_AIM OF THE TASK_
Reproduce the following data verbatim, leaving out the pictures.

_EXERCISE INPUTS_
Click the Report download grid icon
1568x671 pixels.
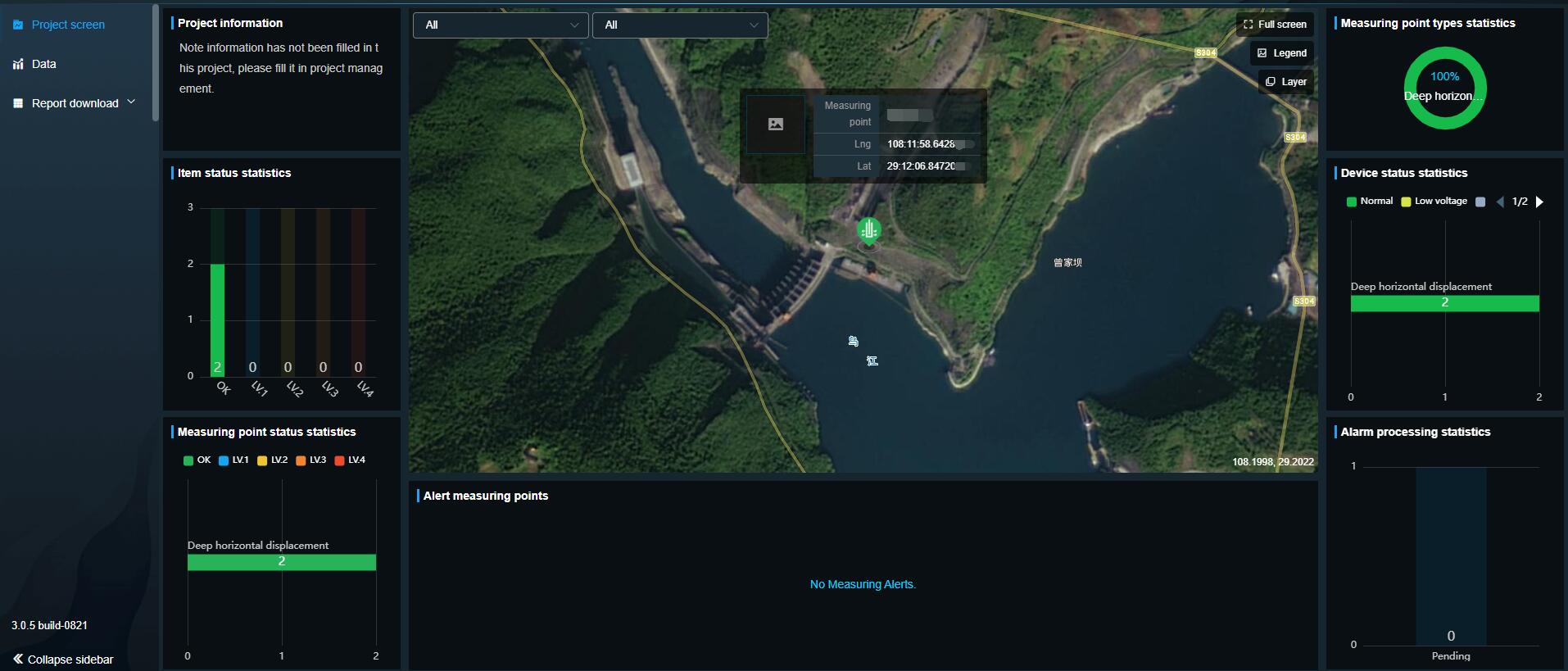click(x=18, y=103)
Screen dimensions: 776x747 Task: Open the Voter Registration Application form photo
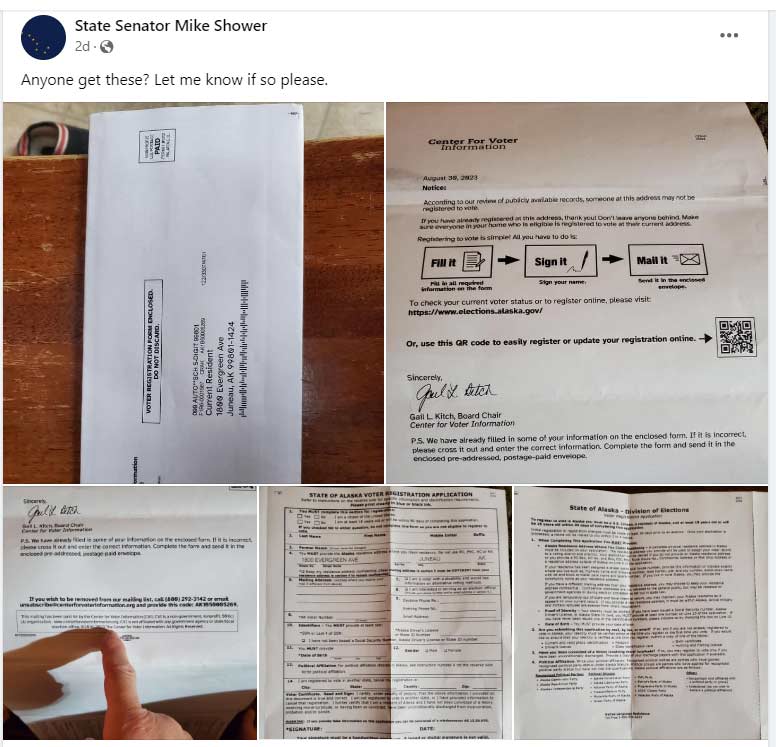point(385,613)
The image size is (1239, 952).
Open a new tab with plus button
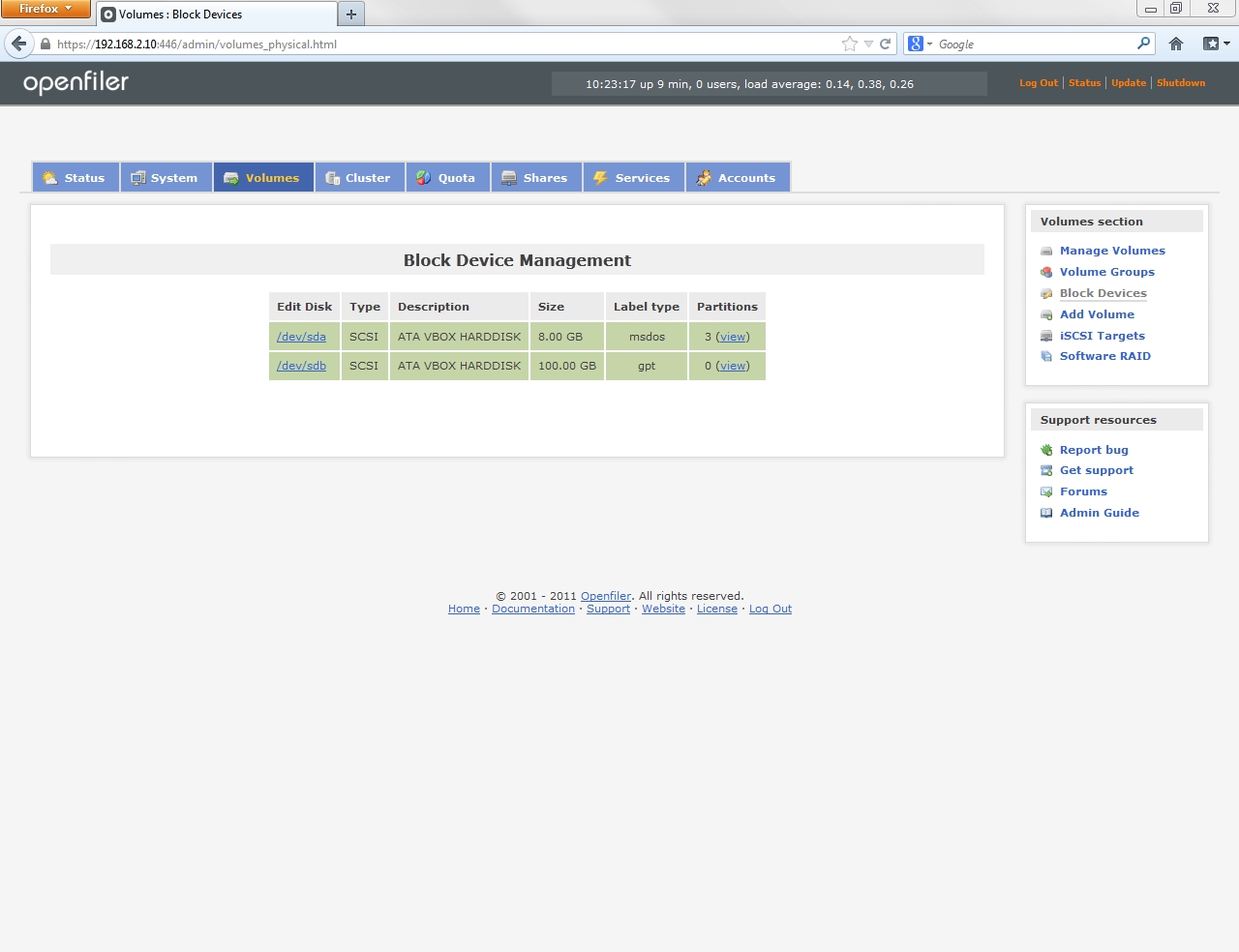point(351,15)
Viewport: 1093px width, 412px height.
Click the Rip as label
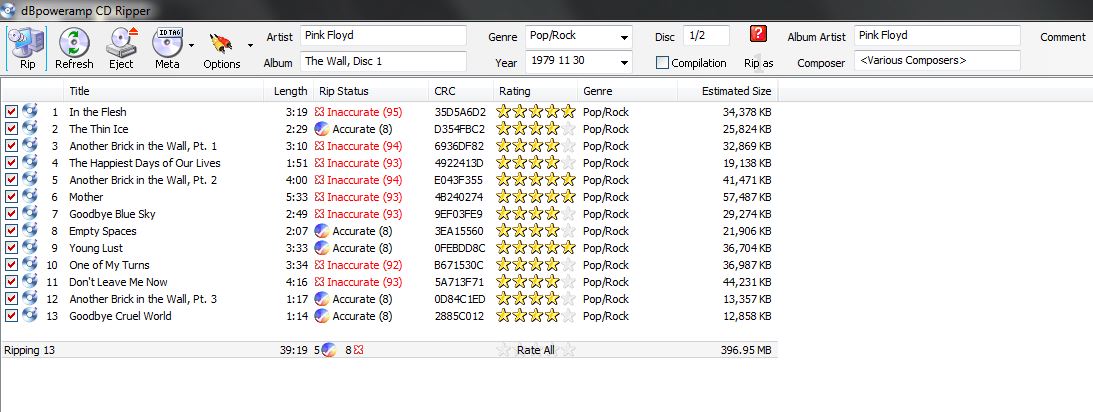pyautogui.click(x=759, y=63)
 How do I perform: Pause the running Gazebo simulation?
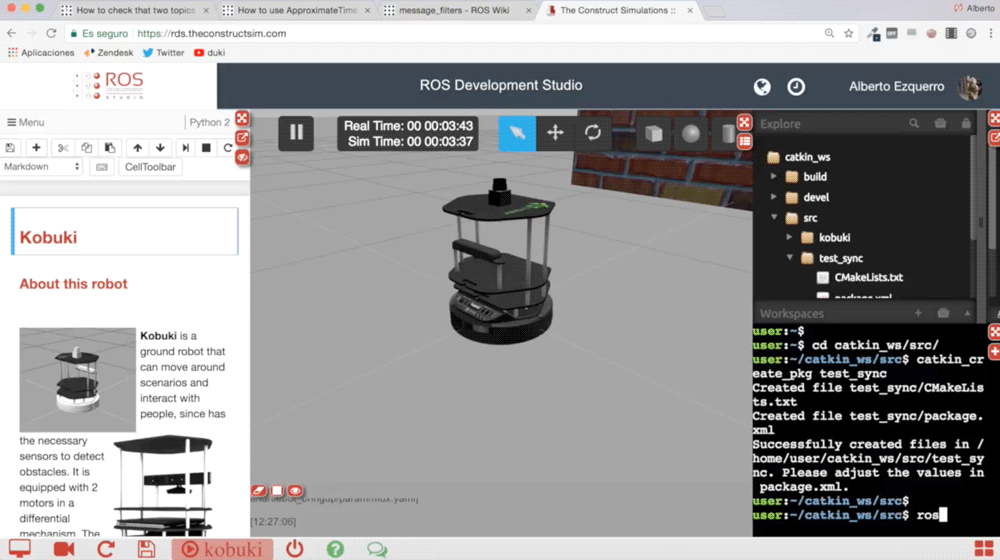pos(296,132)
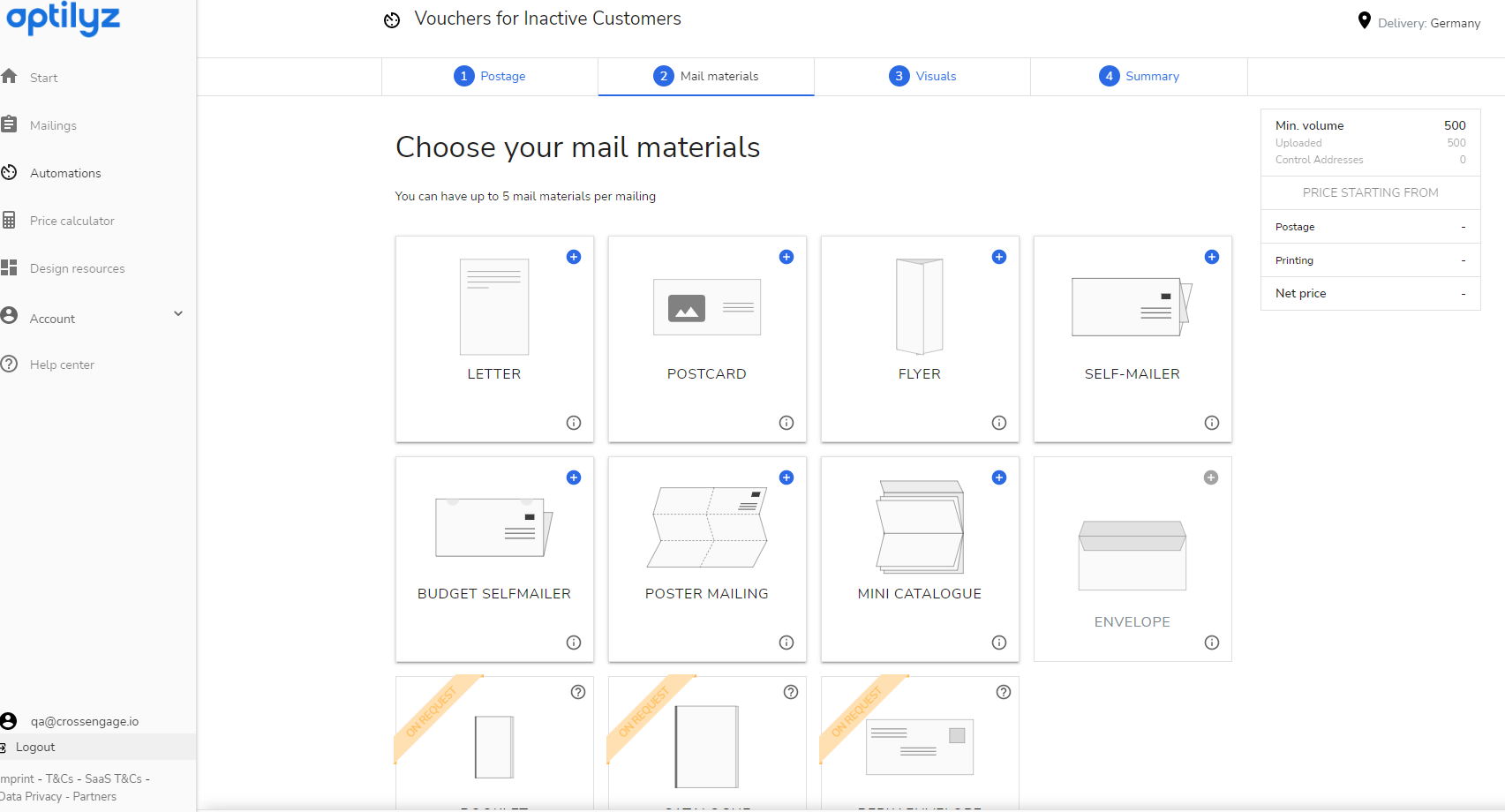Click the optilyz logo
Image resolution: width=1505 pixels, height=812 pixels.
tap(63, 18)
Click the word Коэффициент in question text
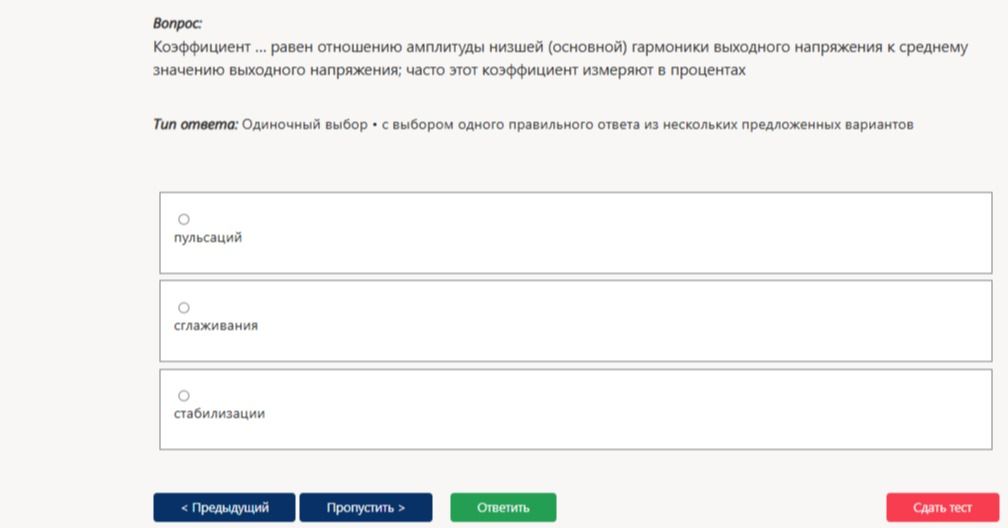Viewport: 1008px width, 528px height. click(x=202, y=47)
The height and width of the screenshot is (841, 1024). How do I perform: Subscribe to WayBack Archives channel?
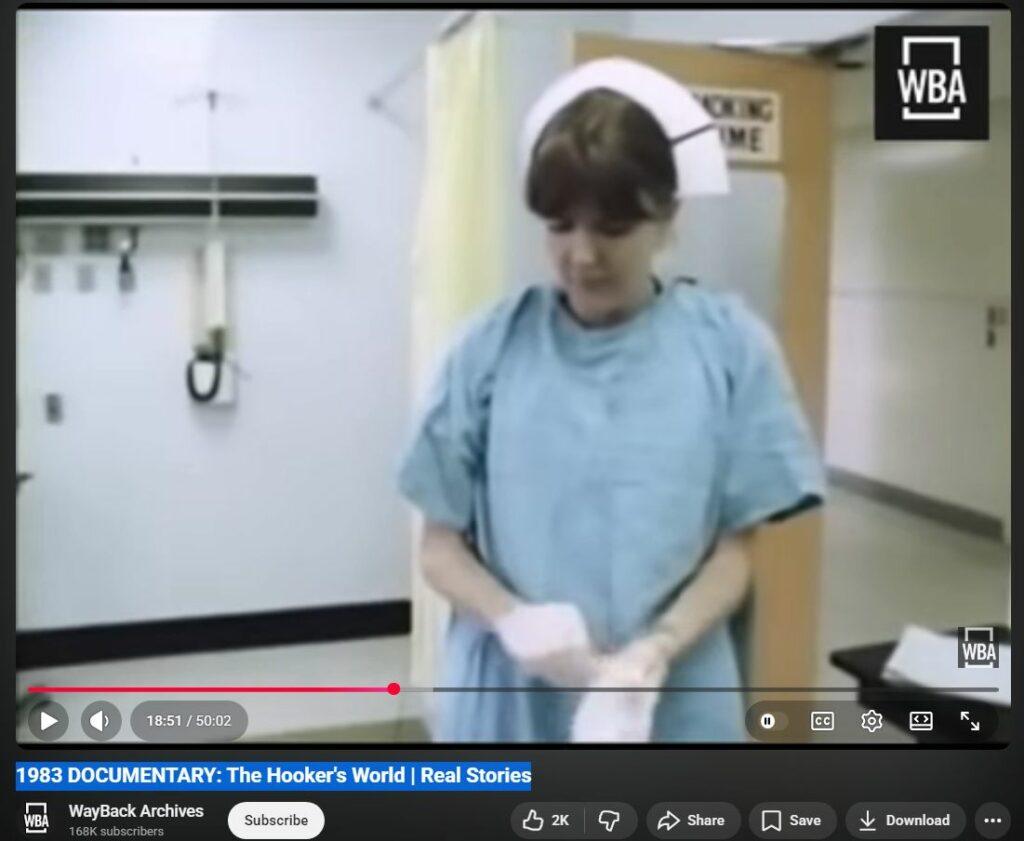(276, 820)
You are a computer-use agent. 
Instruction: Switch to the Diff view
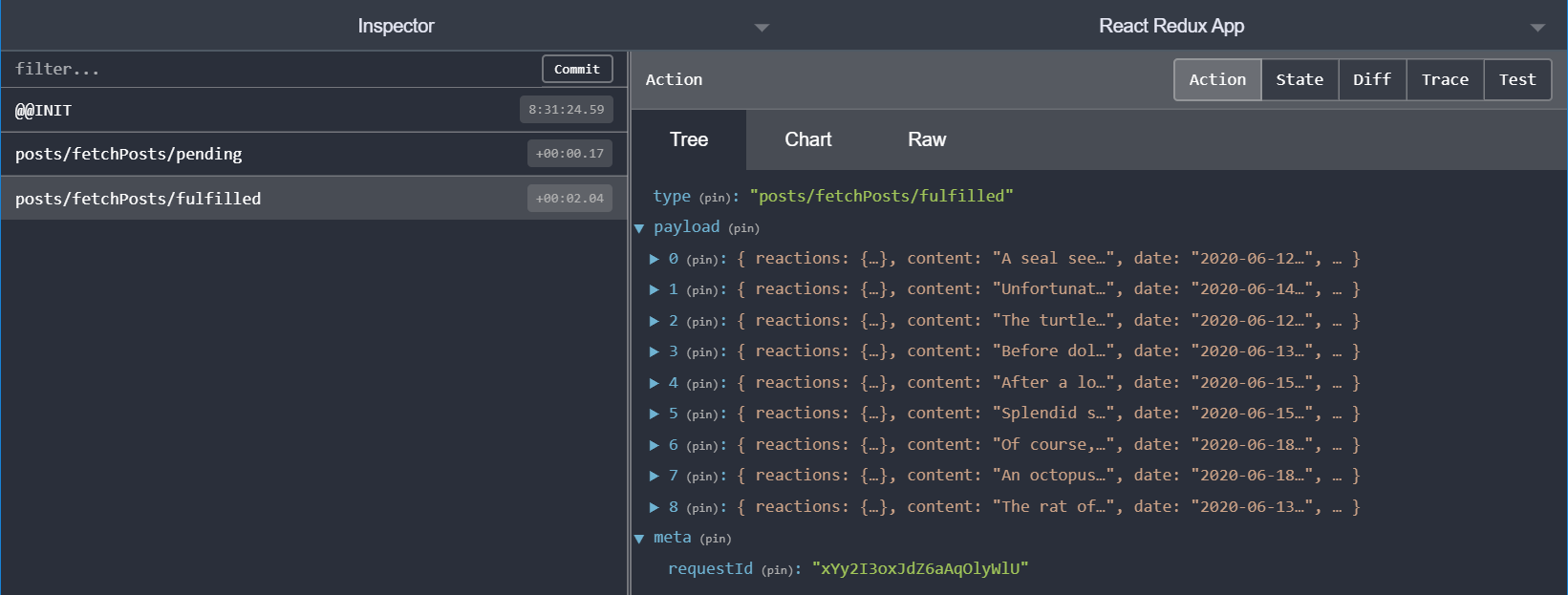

_RESULT_
Click the Report download grid icon
1568x671 pixels.
click(x=18, y=103)
Screen dimensions: 776x747 Task: Open the Voter Registration Application form photo
point(385,613)
The image size is (1239, 952).
Open a new tab with plus button
point(351,15)
Viewport: 1093px width, 412px height.
Click the Rip as label
pyautogui.click(x=759, y=63)
 How do I perform: Pause the running Gazebo simulation?
pos(296,132)
Click the optilyz logo
Image resolution: width=1505 pixels, height=812 pixels.
tap(63, 18)
Click the word Коэффициент in question text
Viewport: 1008px width, 528px height. click(x=202, y=47)
The height and width of the screenshot is (841, 1024). How do I perform: Subscribe to WayBack Archives channel?
(276, 820)
You are a computer-use agent. 
Instruction: Switch to the Diff view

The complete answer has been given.